Michael Oriard: How the 60s Changed Big-Time College Football





[Michael Oriard is a professor of English and associate dean of the College of Liberal Arts at Oregon State University. This essay is adapted from his new book, Bowled Over: Big-Time College Football From the Sixties to the BCS Era, to be published next month by the University of North Carolina Press.]

Football has changed enormously since I grew up with the game in the 1950s and 60s. Most broadly, today there seems to be a general sense of a continuous path from youth leagues all the way to the NFL. Boys of my generation knew little about the NFL beyond what they figured out from watching the weekly game on Sunday. Boys today know everything about the NFL that SportsCenter and the rest of our 24/7 sports media and entertainment industries show and tell them. Boys of my generation might have dreamed of playing pro football some day. Like-minded boys today plot a course—through weight rooms, diet supplements, summer camps, personal trainers, recruiting gurus—for getting there.

What has happened in the National Football League in recent decades has powerfully affected what used to be known as Division I-A college football (now the Football Bowl Subdivision)—think only of the lure of million-dollar NFL salaries for "student athletes" and the impact on college coaches' salaries as pro coaches began making millions. Many NFL players, in turn, are shaped in part by their college experiences—think here of the sense of entitlement that follows some athletes from college to the pros.

In this new environment, college football struggles in new ways with a contradiction that is more than a century old. From the moment that university administrators in the 1890s realized that the new public passion for intercollegiate football provided opportunities for university building, college football has been torn between the competing demands of marketing and educating. Knowing that the contradiction at the heart of big-time college football is more than a century old is useful when the latest "crisis" erupts. That knowledge should also give us pause, however, to wonder why we have failed for so long to resolve the contradiction.

College football has changed in two ways since the 1960s: suddenly and gradually. It changed suddenly in "the long 60s," that period conveniently dated from November 1963, when John F. Kennedy was shot down in Dallas, to August 1974, when Richard Nixon resigned in disgrace. The 60s peaked around 1967-70—the years when Detroit, Newark, Los Angeles, and dozens of other cities exploded in race riots, campuses from Columbia University to the University of California at Berkeley exploded in antiwar protests, and Woodstock, N.Y., exploded in rock music and free love.
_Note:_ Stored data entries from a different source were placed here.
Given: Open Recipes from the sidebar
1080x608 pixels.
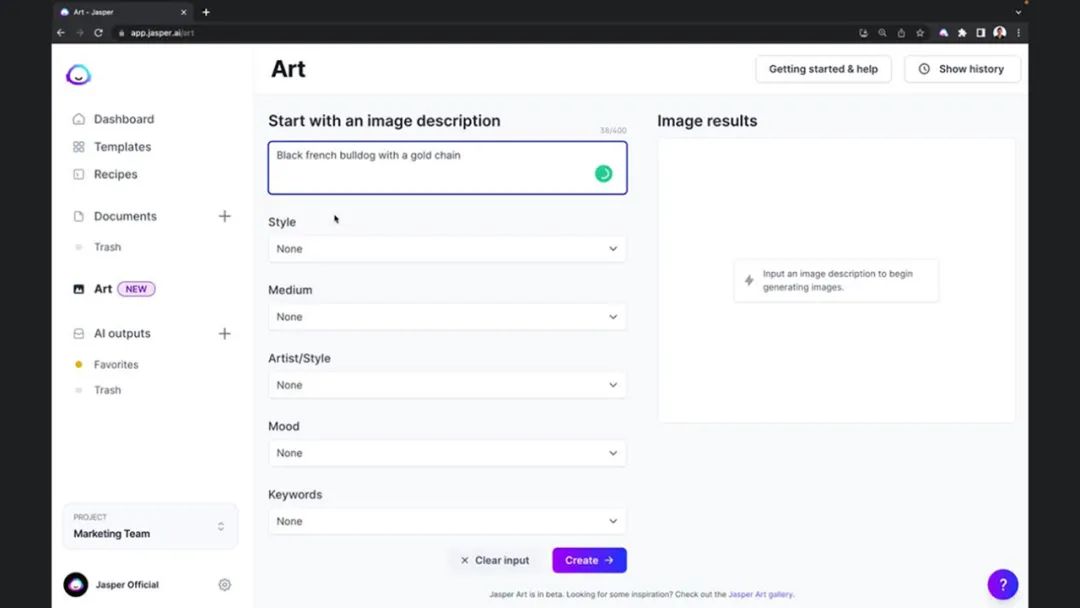Looking at the screenshot, I should 115,174.
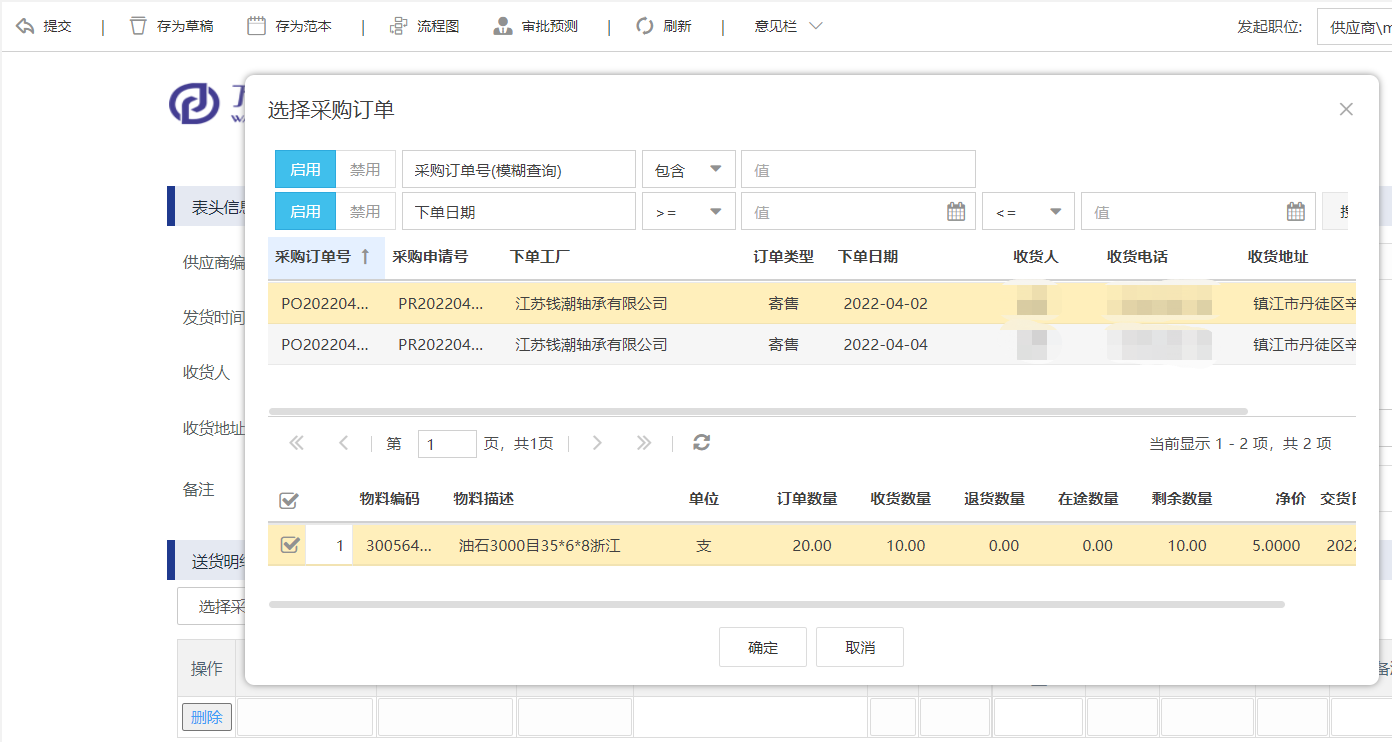Go to next page of purchase orders
This screenshot has height=742, width=1392.
597,443
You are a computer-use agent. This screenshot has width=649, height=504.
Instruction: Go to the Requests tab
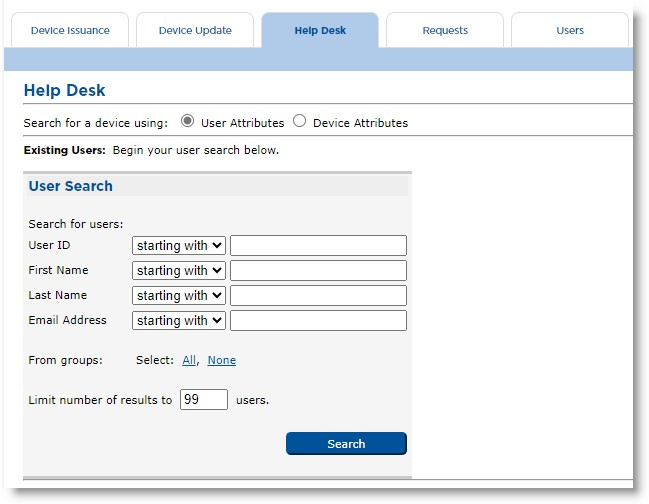click(x=445, y=30)
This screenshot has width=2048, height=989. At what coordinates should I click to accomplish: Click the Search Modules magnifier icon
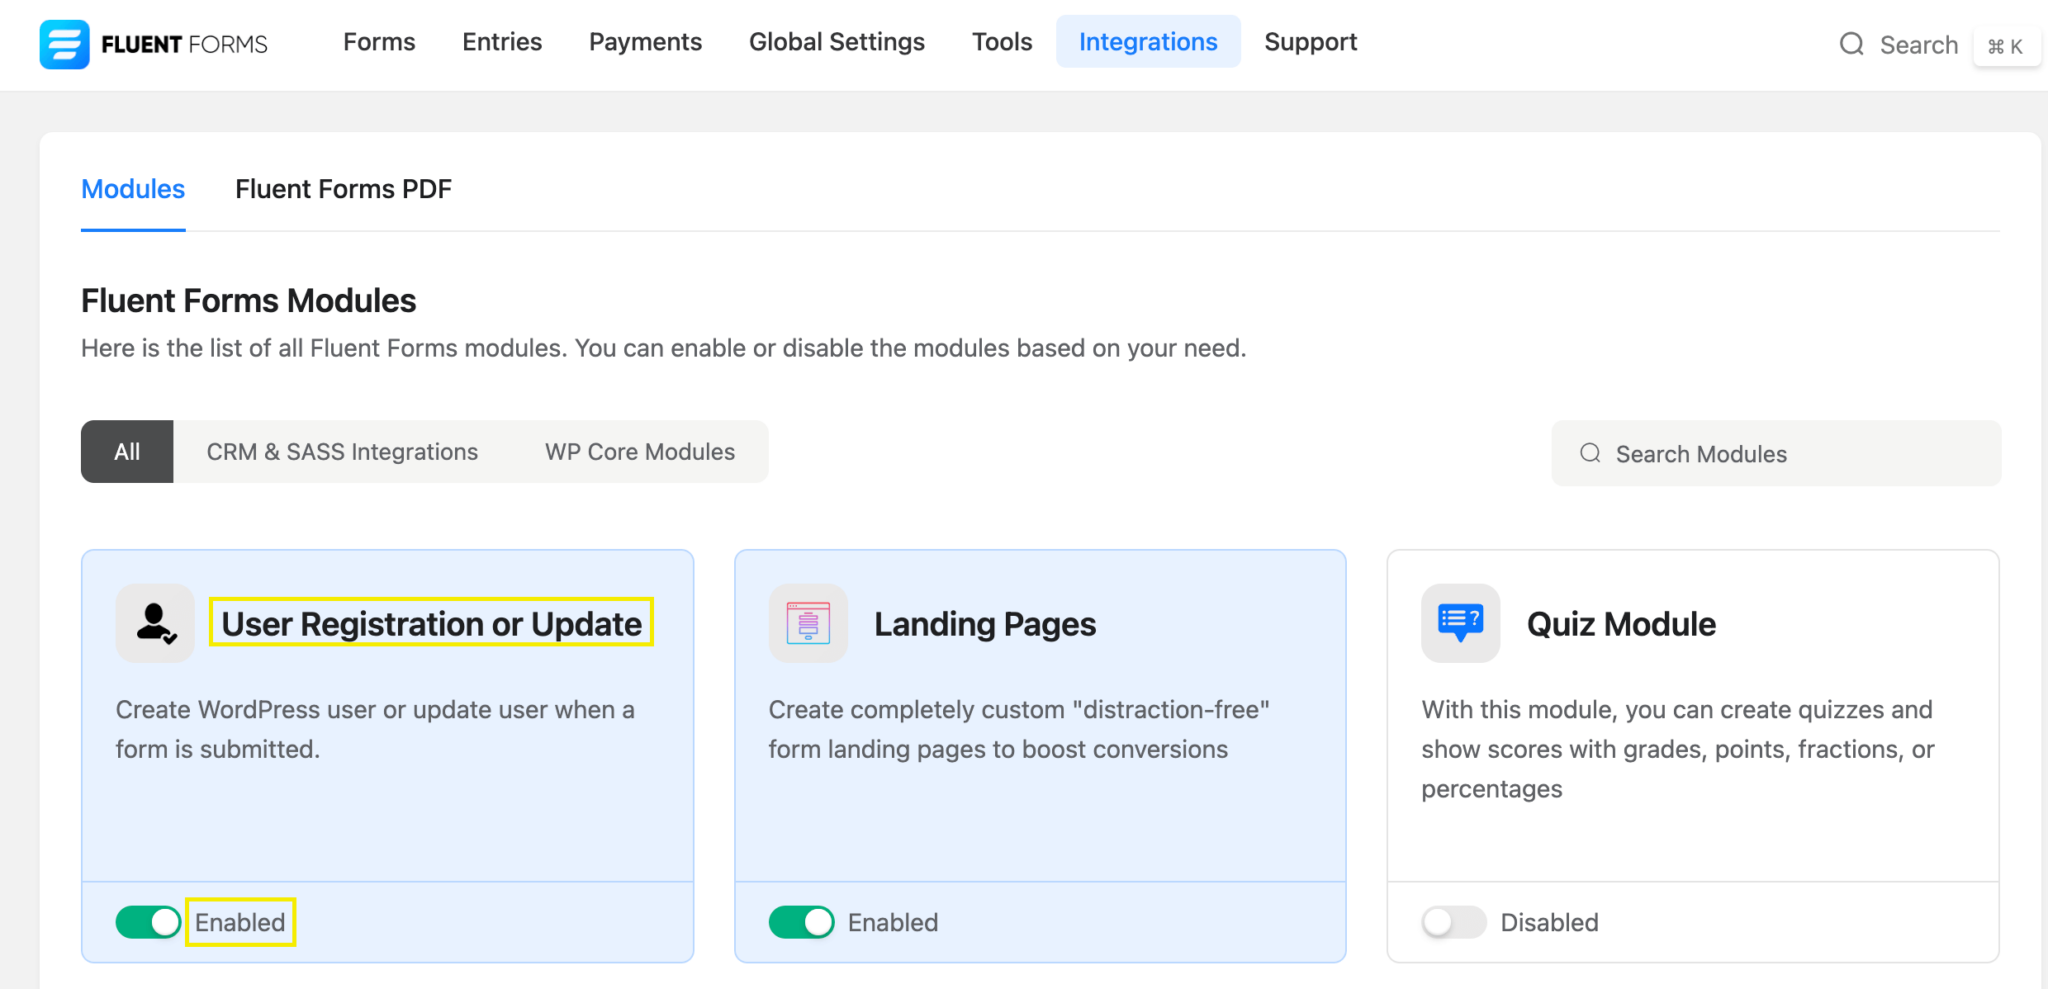(x=1590, y=453)
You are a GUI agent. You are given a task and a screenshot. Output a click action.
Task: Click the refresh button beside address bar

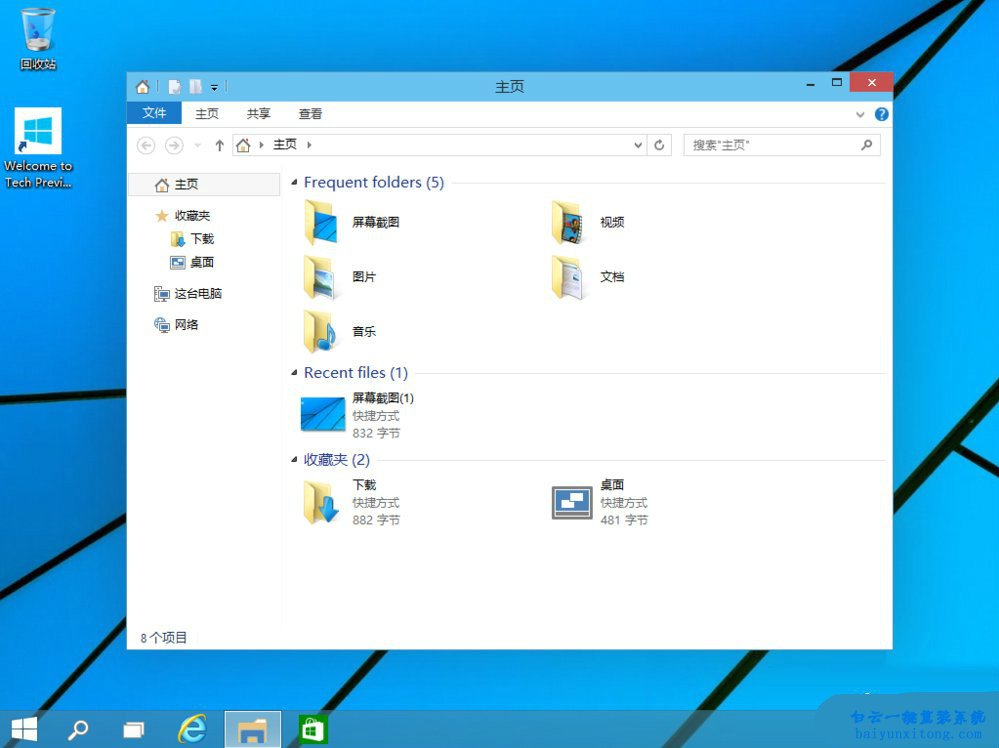click(660, 144)
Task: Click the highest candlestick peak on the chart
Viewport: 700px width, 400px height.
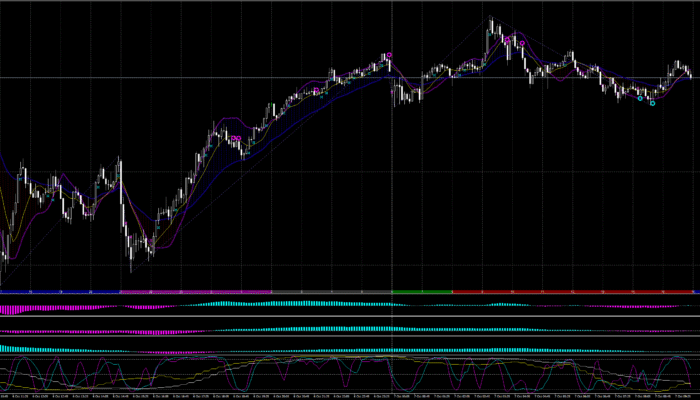Action: tap(491, 19)

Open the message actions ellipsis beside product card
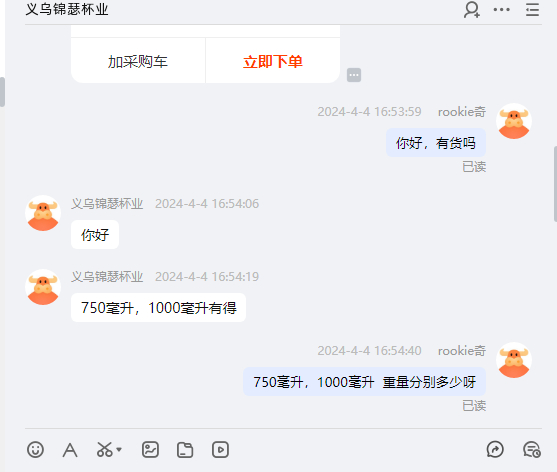tap(354, 75)
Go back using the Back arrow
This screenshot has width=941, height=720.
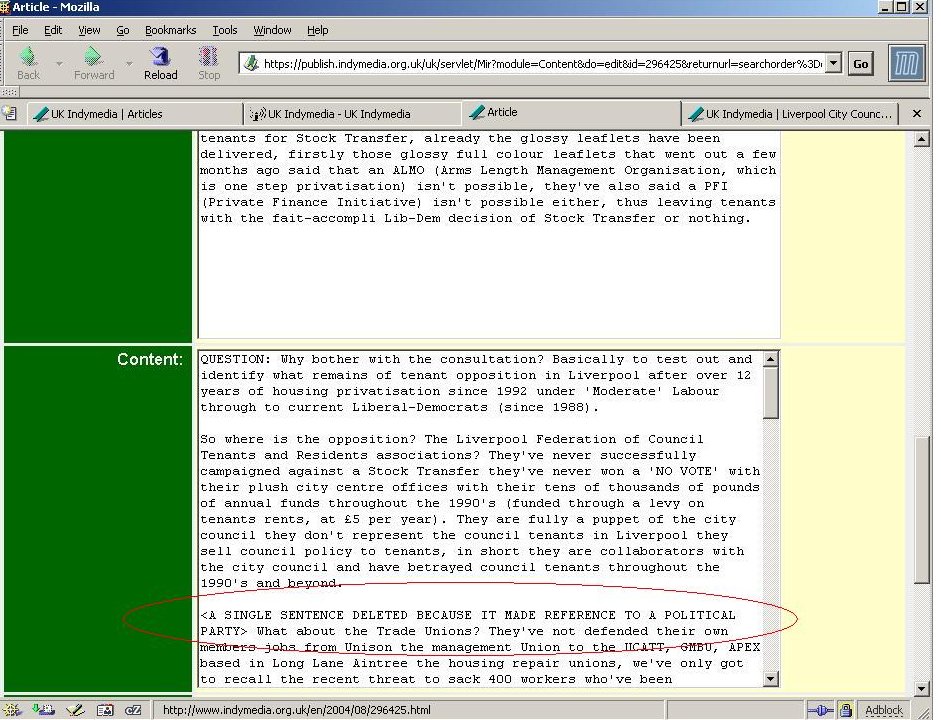click(28, 63)
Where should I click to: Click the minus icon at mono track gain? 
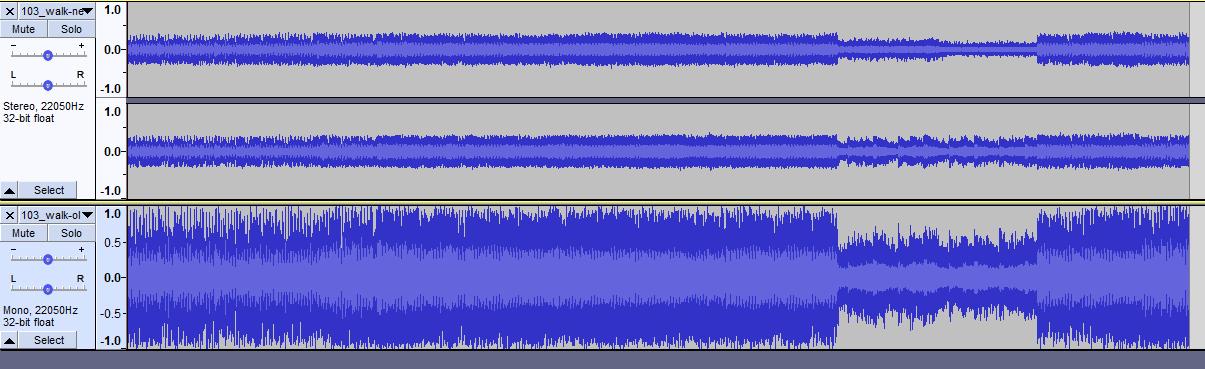pos(13,250)
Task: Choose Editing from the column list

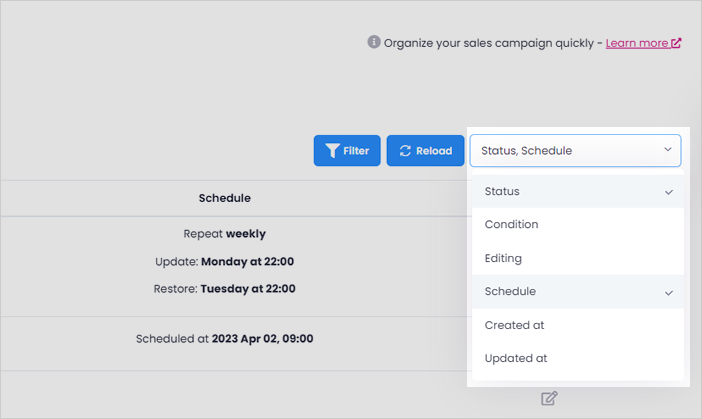Action: (x=578, y=258)
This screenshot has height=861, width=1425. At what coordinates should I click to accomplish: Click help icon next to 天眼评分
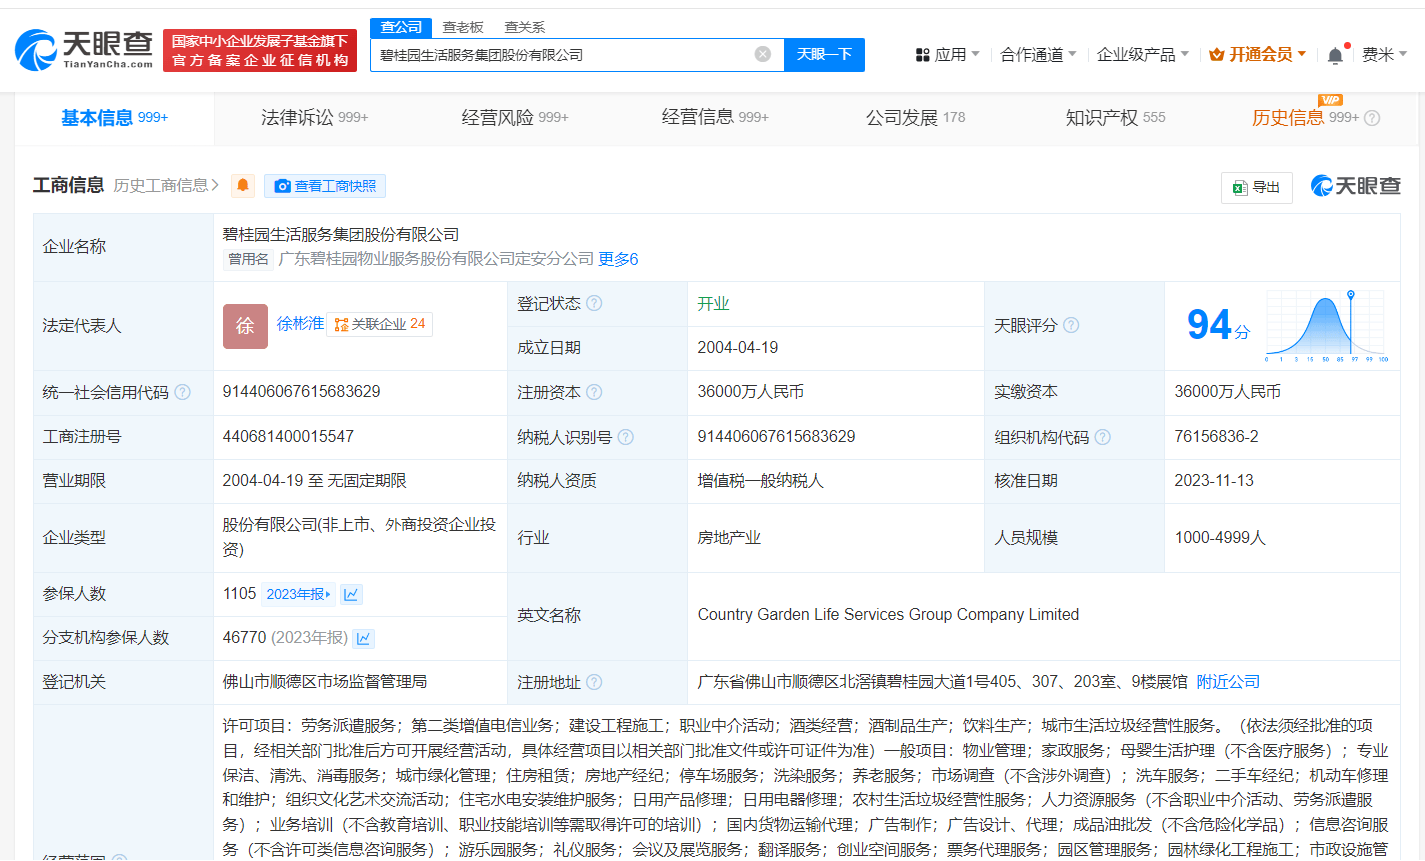tap(1071, 325)
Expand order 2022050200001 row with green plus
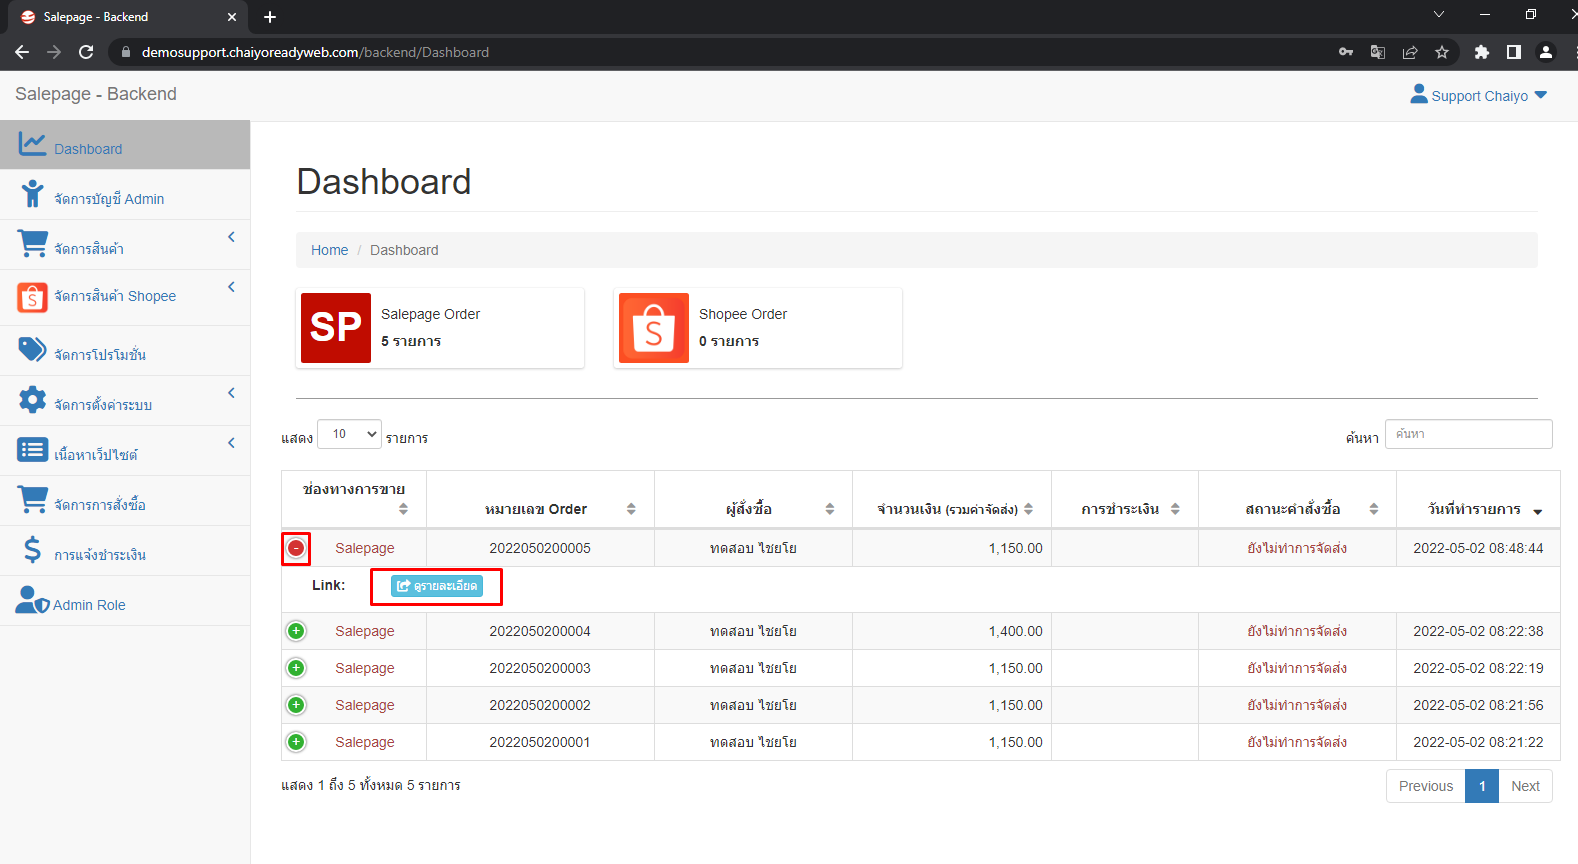The image size is (1578, 864). (x=296, y=742)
Football, too, was convulsed in those final years of the decade. Black players called their coaches racist and boycotted practice. White players at the University of Maryland forced their coach out for demeaning them. Coaches everywhere were forced to adjust to the special needs of their African-American athletes and, by extension, of all their athletes.

No comparable cataclysm in either college football or American life has occurred since the 1960s, yet the experiences of playing and following the game today are astonishingly different from what they were just a couple of generations ago. The entire history of big-time intercollegiate football since the late 19th century has been a tortuous working out of the sport's fundamental contradiction of being, at one and the same time, a commercial spectacle and an extracurricular activity. But sometime in the late 1980s or 1990s, incremental changes reached a tipping point or crossed a boundary beyond which the contradiction has become unsustainable.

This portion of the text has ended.